Checkpointing Is a Distributed Systems Problem

2026-02-20 · training , infrastructure , distributed-systems

A checkpoint is not a folder full of weights.

It is a promise that the next run can trust what the last run left behind. Once you say it that way, checkpointing stops looking like file I/O and starts looking like a distributed systems problem.

Which is exactly where the wheels come off if you treat it casually.

Partial writes are normal

The unhappy path is not rare.

Workers get preempted. Object storage gets slow. A node dies after writing model weights but before writing optimizer state. The scheduler retries a job while the old attempt is still cleaning up. Somebody points a resume job at the newest prefix because it “looked complete.”

That is how a quiet storage detail becomes a bad training run.

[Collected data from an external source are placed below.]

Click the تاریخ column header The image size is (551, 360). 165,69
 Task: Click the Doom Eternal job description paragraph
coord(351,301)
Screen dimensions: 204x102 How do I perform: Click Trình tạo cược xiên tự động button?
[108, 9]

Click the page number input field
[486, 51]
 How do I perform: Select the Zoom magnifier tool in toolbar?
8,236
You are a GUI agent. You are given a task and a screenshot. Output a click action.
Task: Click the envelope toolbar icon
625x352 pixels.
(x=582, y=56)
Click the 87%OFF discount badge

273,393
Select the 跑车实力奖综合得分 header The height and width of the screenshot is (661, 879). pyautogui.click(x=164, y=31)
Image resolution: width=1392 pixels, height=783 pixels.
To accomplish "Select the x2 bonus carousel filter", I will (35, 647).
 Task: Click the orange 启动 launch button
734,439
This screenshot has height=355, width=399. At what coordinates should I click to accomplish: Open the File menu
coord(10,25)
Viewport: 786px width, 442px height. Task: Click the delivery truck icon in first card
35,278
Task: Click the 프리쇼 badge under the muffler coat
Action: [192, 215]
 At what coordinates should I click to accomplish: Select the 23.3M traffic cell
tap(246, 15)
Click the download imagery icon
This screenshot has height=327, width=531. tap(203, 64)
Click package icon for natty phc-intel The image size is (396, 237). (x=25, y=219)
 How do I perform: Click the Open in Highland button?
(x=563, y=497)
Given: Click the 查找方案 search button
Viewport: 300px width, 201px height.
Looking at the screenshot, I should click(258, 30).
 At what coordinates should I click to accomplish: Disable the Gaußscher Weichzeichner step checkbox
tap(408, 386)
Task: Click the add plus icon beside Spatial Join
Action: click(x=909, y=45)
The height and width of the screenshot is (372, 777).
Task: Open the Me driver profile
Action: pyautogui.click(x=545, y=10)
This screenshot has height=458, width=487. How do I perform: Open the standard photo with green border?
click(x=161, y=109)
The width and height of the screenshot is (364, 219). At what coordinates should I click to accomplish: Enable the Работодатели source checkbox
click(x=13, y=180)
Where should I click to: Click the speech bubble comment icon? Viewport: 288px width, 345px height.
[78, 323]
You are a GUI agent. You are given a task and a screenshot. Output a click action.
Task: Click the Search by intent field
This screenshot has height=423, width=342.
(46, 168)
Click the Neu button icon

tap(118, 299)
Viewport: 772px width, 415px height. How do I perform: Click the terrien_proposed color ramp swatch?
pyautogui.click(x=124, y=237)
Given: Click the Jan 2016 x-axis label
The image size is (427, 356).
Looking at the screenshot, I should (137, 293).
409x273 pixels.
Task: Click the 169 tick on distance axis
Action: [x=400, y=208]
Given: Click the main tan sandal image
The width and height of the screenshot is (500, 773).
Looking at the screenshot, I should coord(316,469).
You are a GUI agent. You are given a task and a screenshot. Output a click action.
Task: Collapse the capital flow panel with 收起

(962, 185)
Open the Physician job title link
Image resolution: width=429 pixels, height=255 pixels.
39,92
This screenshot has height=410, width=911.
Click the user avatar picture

The first rule is simple: bytes existing is not the same thing as a checkpoint being committed.

Commit small, write big

The data can be large and slow. The commit marker should be small and boring.

A pattern I trust looks like this:

write checkpoint data under an attempt-scoped prefix
write a manifest that names every required object and checksum
validate the manifest from a reader path
publish one atomic committed marker

Readers ignore everything without the committed marker. Cleanup can be lazy. Retention can be policy-driven. The resume path stays plain.

def choose_resume_checkpoint(refs):
    committed = [ref for ref in refs if ref.state == "committed"]
    if not committed:
        raise RuntimeError("no committed checkpoint available")
    return max(committed, key=lambda ref: ref.step)

There is not much romance in that code. Good. I do not want romance in my resume path.

Lineage matters

A checkpoint should know where it came from.

At minimum:

run id
attempt id
global step
parent checkpoint
training config hash
data manifest hash
framework and container version

That lineage is what lets you answer whether a later checkpoint is a clean continuation, a fork, or a science experiment wearing a production hat.

If lineage is missing, the team will reconstruct it from logs and memory. That works until it does not.

The smell test

The test I use is blunt: can a new engineer resume the right checkpoint without asking which folder “looks good”?

If the answer is no, the checkpointing system is not done.

It might work on a good day. It might pass the happy-path demo. But under preemption, retry, cleanup, and stale metadata, a checkpoint needs to be more than files on disk.

It needs to be a contract.